- [What is needed]: In the records below, please retype word for word every line from the one containing "The image size is (1396, 691)." through the final one, both included, and nothing else.

Source information Block Start

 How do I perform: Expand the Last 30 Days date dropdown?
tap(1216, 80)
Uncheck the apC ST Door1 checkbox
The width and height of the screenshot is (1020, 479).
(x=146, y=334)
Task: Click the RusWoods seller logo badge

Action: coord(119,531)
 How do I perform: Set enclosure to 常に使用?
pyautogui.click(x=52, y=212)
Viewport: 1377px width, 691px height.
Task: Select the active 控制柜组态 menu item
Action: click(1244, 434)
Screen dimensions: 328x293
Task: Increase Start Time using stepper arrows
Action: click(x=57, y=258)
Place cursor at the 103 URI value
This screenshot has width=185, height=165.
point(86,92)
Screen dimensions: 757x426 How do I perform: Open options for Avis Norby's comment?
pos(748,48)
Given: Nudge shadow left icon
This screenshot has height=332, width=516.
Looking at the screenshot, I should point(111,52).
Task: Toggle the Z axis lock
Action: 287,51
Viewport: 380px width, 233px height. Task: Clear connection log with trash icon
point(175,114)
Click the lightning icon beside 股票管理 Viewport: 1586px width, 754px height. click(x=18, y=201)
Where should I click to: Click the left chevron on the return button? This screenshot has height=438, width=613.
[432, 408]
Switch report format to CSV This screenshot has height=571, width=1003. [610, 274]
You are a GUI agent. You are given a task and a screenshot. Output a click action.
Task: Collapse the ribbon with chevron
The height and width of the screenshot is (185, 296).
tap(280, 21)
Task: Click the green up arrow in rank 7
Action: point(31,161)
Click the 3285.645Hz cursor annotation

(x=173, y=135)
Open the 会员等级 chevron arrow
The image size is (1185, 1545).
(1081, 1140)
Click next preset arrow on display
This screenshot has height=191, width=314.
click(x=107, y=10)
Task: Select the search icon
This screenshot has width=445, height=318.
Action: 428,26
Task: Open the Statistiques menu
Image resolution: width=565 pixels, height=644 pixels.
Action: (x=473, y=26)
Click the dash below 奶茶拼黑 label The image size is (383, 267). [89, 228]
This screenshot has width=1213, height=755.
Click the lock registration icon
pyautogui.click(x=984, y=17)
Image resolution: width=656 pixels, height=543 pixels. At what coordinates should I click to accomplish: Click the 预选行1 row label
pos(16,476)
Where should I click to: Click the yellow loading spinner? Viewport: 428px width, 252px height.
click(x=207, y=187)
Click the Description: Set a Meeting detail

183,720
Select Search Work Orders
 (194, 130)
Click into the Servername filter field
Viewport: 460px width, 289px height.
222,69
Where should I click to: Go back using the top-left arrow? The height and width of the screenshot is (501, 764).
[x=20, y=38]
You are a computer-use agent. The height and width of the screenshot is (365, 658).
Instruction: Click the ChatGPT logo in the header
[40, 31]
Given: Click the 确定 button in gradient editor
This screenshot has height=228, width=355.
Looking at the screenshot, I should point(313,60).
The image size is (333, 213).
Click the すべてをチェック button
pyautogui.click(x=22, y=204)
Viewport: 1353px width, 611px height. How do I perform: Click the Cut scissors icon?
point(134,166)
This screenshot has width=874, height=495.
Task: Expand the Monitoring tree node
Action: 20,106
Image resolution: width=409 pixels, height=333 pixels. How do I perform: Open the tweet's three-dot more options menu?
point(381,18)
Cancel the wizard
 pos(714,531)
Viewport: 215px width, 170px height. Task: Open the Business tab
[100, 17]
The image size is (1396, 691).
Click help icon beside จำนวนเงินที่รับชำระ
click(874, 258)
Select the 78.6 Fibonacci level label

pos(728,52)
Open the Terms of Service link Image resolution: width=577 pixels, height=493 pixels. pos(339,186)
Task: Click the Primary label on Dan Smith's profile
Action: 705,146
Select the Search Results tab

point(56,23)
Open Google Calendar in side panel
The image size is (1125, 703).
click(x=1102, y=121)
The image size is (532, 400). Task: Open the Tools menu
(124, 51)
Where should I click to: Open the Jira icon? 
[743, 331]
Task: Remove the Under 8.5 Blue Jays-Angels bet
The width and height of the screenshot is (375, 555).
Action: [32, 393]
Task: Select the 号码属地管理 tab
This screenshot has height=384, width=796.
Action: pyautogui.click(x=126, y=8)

Source information Block End

- [Exercise output]:
The image size is (1396, 691).
Click help icon beside จำนวนเงินที่รับชำระ
click(874, 258)
Select the 78.6 Fibonacci level label

pos(728,52)
Open the Terms of Service link Image resolution: width=577 pixels, height=493 pixels. pos(339,186)
Task: Click the Primary label on Dan Smith's profile
Action: 705,146
Select the Search Results tab

point(56,23)
Open Google Calendar in side panel
The image size is (1125, 703).
click(x=1102, y=121)
The image size is (532, 400). Task: Open the Tools menu
(124, 51)
Where should I click to: Open the Jira icon? 
[743, 331]
Task: Remove the Under 8.5 Blue Jays-Angels bet
The width and height of the screenshot is (375, 555).
Action: [32, 393]
Task: Select the 号码属地管理 tab
This screenshot has height=384, width=796.
Action: pyautogui.click(x=126, y=8)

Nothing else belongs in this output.